Uma medida normativa estabelece proteção especial para mulheres grávidas que atuam na área de radiologia, obrigando o afastamento imediato de atividades com exposição a radiação ionizante assim que a gravidez for confirmada. Segundo a legislação, ao comunicar a gestação ao empregador, a profissional deve ser realocada para funções compatíveis com sua condição.
Se a realocação da gestante não for viável, ela deve ser afastada do trabalho com direito ao pagamento do salário-maternidade. Essas medidas são essenciais devido à maior sensibilidade do embrião e do feto aos efeitos biológicos da radiação ionizante. A lei que determina tais medidas é a CLT (Art. 392, § 4º, I) através da NR-32.
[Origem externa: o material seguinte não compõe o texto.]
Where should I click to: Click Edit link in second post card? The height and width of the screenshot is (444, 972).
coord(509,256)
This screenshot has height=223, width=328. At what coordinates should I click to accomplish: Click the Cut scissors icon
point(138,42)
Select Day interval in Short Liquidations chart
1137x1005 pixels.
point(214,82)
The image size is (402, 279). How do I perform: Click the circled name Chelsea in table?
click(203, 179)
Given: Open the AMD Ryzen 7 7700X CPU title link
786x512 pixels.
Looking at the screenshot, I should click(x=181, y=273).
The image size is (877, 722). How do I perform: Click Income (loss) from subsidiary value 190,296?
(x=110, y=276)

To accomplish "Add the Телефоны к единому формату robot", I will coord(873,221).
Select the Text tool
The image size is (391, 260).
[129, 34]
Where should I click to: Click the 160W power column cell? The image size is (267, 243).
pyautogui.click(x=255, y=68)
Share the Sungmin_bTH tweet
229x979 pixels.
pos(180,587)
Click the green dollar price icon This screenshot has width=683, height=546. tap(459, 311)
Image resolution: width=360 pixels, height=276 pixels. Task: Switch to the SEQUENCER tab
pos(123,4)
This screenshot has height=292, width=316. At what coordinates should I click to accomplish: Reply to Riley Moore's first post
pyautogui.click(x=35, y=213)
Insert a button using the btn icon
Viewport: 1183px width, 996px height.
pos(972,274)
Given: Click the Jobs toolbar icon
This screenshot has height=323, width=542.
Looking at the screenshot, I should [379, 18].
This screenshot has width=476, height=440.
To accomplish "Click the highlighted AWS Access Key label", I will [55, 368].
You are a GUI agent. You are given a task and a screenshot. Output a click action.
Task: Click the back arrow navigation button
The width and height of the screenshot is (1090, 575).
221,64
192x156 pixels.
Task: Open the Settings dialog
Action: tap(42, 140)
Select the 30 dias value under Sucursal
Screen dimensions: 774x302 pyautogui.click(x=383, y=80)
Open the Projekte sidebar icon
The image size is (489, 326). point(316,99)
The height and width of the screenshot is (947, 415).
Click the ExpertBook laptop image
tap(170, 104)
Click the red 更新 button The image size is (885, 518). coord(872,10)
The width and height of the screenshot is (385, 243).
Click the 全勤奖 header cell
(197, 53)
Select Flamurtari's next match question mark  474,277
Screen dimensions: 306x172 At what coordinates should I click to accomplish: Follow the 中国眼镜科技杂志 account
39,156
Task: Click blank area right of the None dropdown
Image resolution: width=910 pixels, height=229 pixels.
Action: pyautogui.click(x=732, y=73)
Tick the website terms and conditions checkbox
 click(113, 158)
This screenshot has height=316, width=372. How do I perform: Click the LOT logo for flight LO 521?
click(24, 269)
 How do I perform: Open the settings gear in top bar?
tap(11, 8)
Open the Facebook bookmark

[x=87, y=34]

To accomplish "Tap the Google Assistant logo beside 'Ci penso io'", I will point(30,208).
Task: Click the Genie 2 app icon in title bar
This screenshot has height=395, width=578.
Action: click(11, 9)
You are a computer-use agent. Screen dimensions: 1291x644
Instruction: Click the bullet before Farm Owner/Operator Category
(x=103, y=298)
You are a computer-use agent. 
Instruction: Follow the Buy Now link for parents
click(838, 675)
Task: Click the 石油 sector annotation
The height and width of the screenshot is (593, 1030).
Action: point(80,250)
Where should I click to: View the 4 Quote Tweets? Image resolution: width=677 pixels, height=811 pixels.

A lei também garante que o afastamento ou a realocação não impliquem qualquer prejuízo salarial ou de benefícios para a trabalhadora. Além disso, o empregador deve assegurar condições seguras e compatíveis para que a profissional possa desempenhar suas funções sem riscos à saúde.
Especialistas reforçam que a medida é fundamental para a prevenção de complicações durante a gestação, uma vez que a exposição à radiação pode causar desde alterações no desenvolvimento fetal até problemas de saúde mais graves. Com a norma em vigor, espera-se maior segurança para as profissionais da área e maior tranquilidade para suas famílias.
Segurança e direitos garantidos às grávidas na radiologia
A legislação reforça a importância de proteger a saúde da gestante e do feto, garantindo que mulheres que trabalham com radiação ionizante não sejam expostas a riscos durante a gravidez. Com a realocação ou afastamento, profissionais podem desempenhar suas funções ou se ausentar sem comprometer o salário ou os benefícios.
Além disso, a medida traz mais segurança jurídica para empregadores e trabalhadores, estabelecendo procedimentos claros sobre como proceder ao receber a comunicação da gravidez. O objetivo é assegurar que todas as partes cumpram a lei e que a gestante possa passar pelo período de gestação com proteção integral à saúde.